One issue that has been looming for investors is the government’s debt limit.
Treasury Secretary Janet Yellen said in a letter to congressional leaders Wednesday that Treasury could run out of room next month to keep paying the government’s bills unless Congress steps in to suspend or raise the federal borrowing limit.
“A delay that calls into question the federal government’s ability to meet all its obligations would likely cause irreparable damage to the U.S. economy and global financial markets,” Yellen wrote.
Looking ahead, investors will be watching for clues about the health of the U.S. economy from the Federal Reserve’s Beige Book, an anecdotal account of business conditions in the central bank’s 12 business districts. That report comes out at 2 p.m. Eastern Time.
Which companies are in focus?
- Coinbase Global Inc. shares COIN were down 3.6%, under pressure after the crypto exchange said Wednesday that a U.S. regulator intends to sue it in court if it launches a planned program letting users earn interest on lending crypto.

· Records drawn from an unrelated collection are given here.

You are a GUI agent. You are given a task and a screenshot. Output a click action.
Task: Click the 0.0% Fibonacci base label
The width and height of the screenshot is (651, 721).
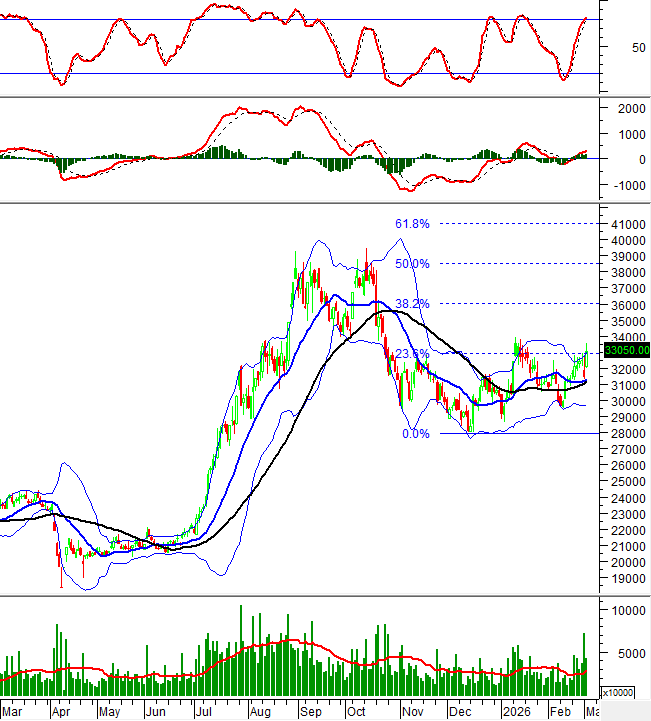(415, 434)
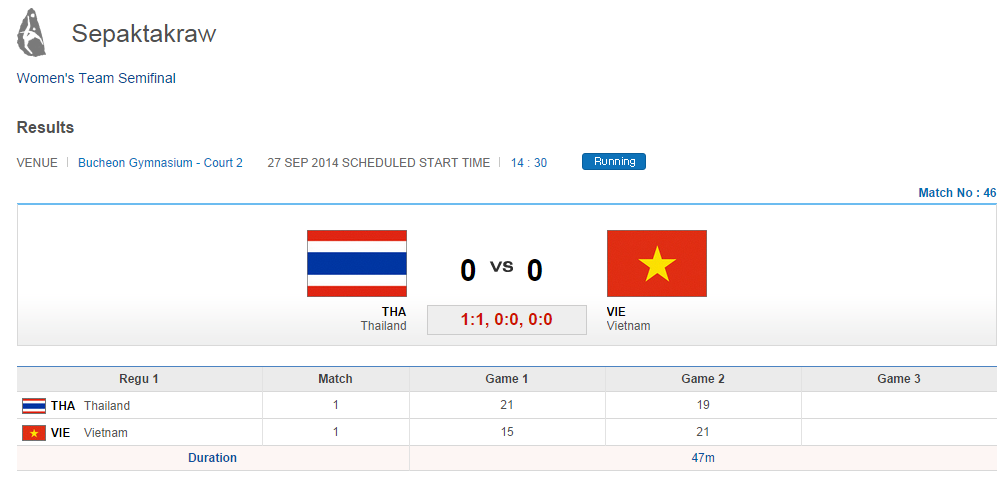Select the Game 1 column header
Screen dimensions: 1001x478
(x=507, y=379)
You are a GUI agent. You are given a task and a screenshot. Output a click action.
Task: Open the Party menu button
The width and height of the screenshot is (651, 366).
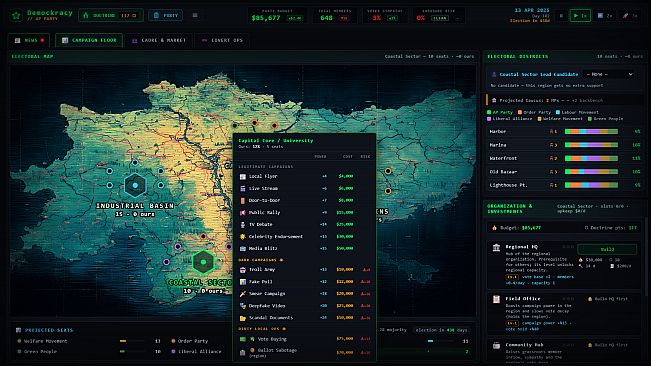click(x=166, y=15)
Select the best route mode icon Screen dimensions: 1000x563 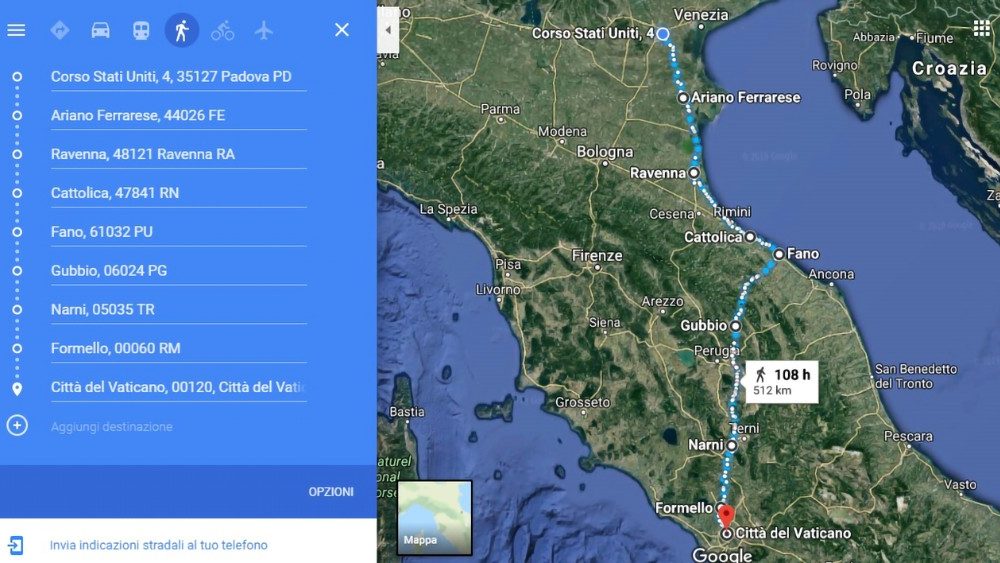click(x=60, y=30)
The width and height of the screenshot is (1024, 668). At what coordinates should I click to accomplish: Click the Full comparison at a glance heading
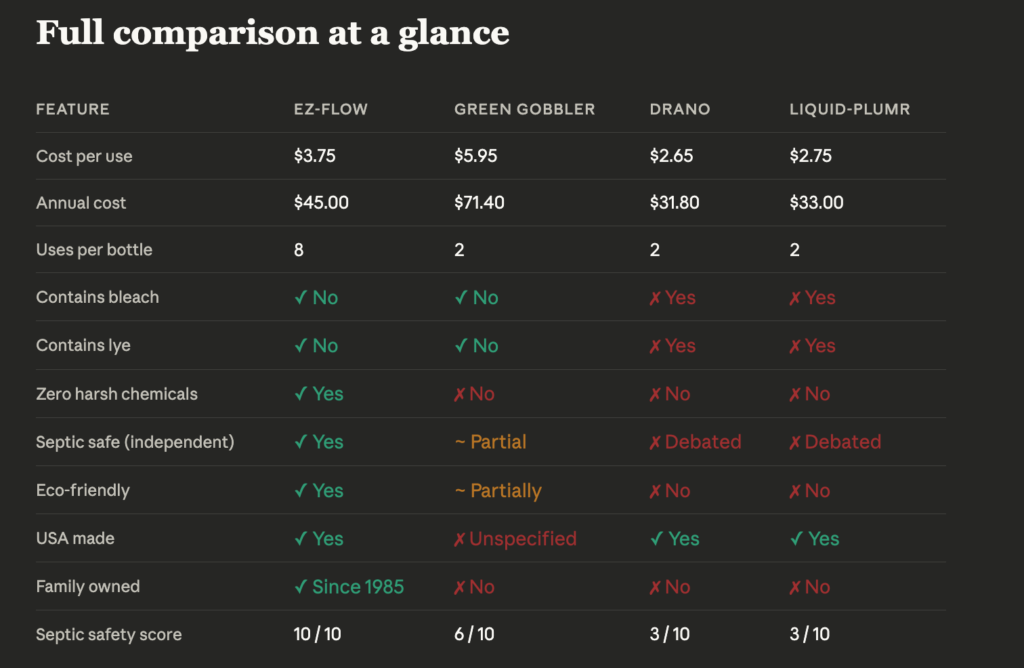[x=272, y=33]

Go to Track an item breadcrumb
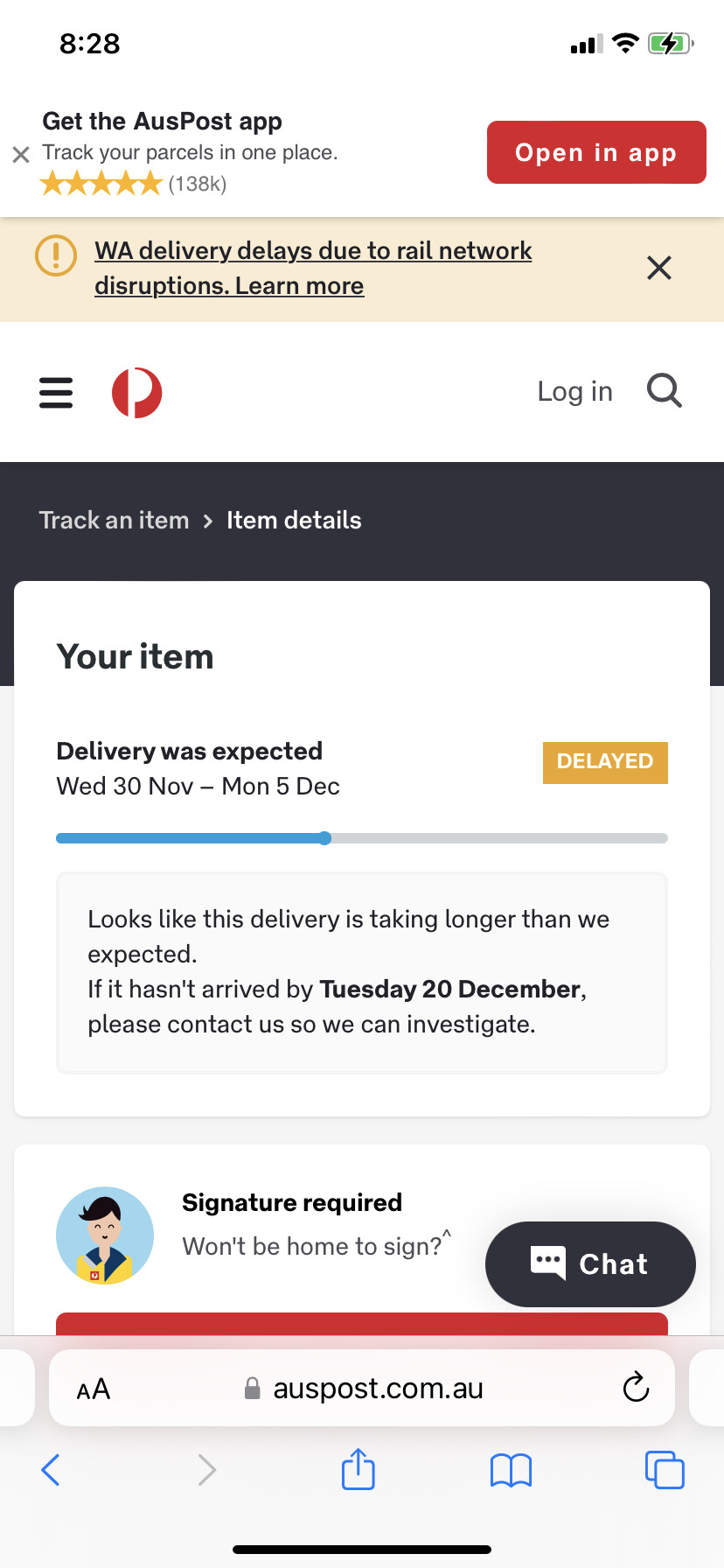click(x=115, y=520)
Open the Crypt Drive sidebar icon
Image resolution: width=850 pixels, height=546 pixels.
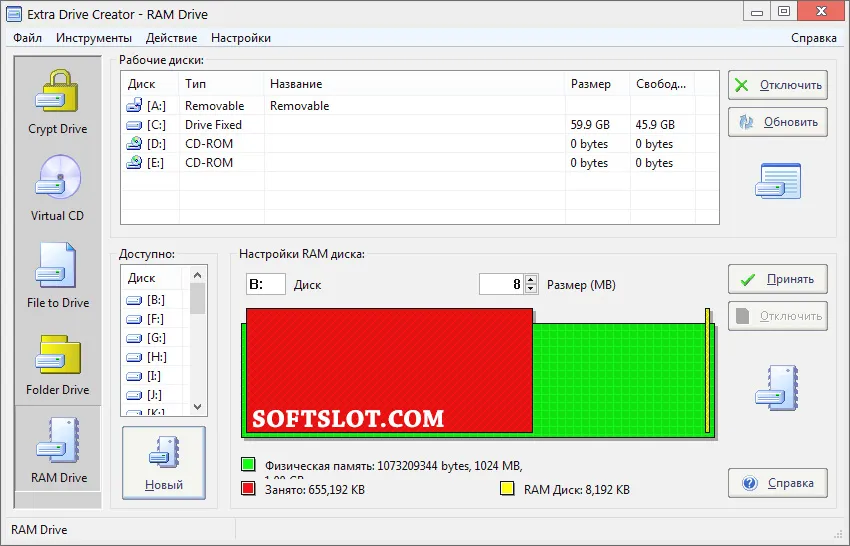point(57,101)
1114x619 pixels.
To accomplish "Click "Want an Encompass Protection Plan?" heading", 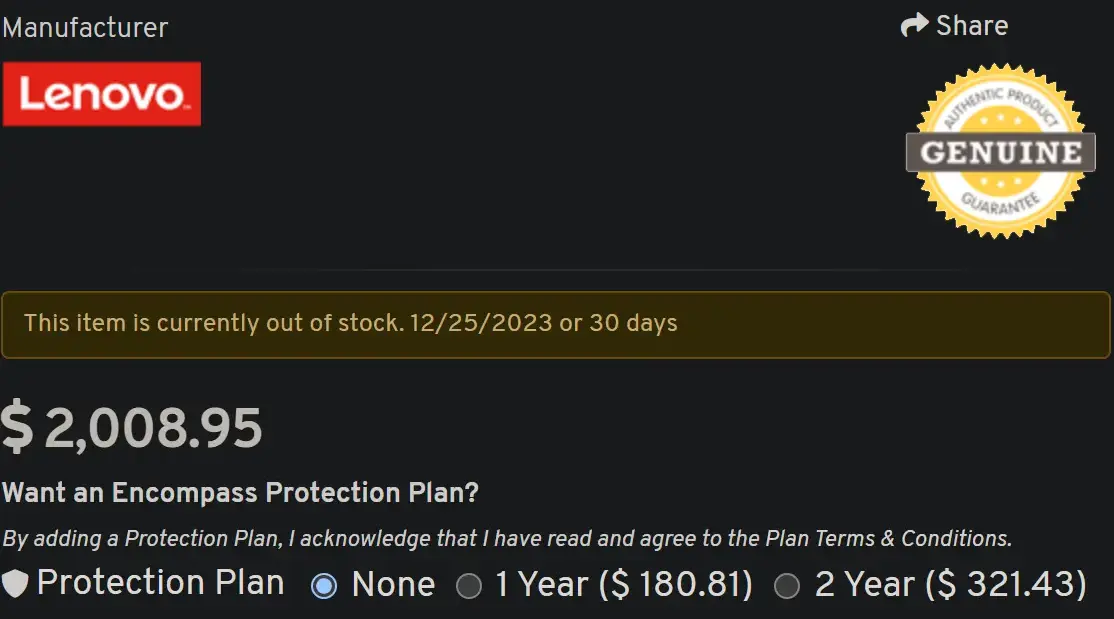I will pos(241,492).
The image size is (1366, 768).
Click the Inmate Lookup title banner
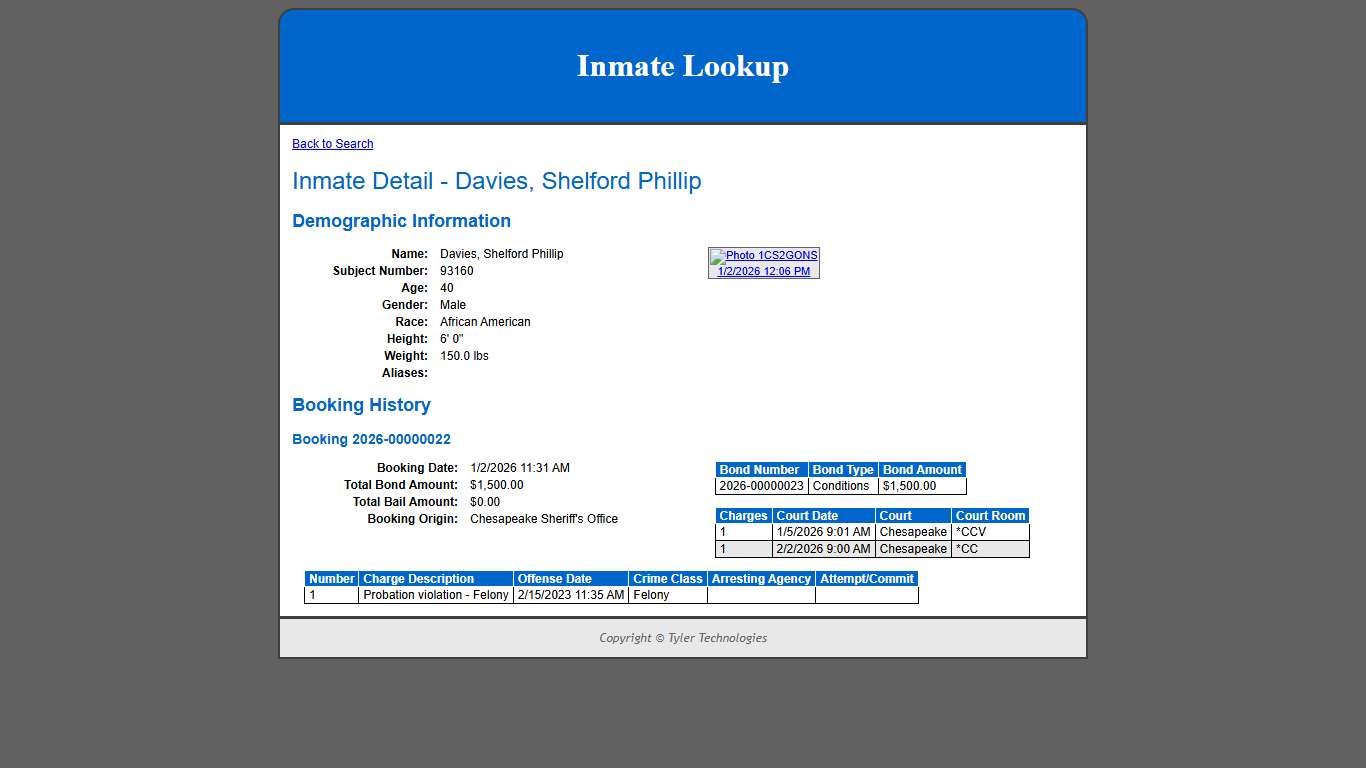[683, 66]
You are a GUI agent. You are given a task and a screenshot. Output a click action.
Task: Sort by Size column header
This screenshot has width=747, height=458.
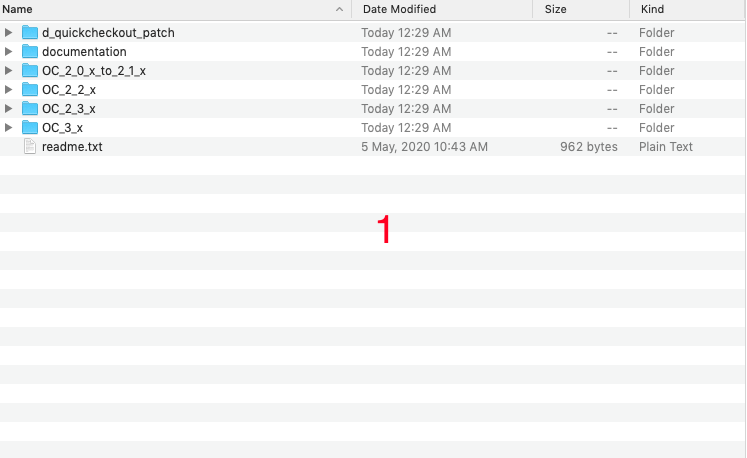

- Meme stock GameStop Corp. is slated to report quarterly results later Wednesday. Shares were down 2.7%.
- NIO Inc. shares fell 5.6% after the Chinese electric-car company announced plans to sell up to $2 billion in fresh U.S. shares.
How are other assets trading?
- The yield on the 10-year U.S. Treasury note slipped nearly 1 basis point to 1.36%. Yields move in the opposite direction of prices.
- The ICE U.S. Dollar Index a measure of the currency against a basket of six major rivals, rose 0.2%.
- Oil futures rose, with the U.S. benchmark advancing 1.4% to $69.27 a barrel on the New York Mercantile Exchange. Gold futures fell 0.7% to trade at $1,786 an ounce.
- European equities were under pressure, with the Stoxx Europe 600 closing 1.1% lower and the FTSE 100 ending Wednesday’s session off 0.9%. The European Central Bank will meet Thursday, and economists expect a modest reduction in the rate of bond purchases.
- In Asia, the Shanghai Composite rose 1.5%, while the Hang Seng Index slipped 0.1% and Japan’s Nikkei 225 advanced 0.9%.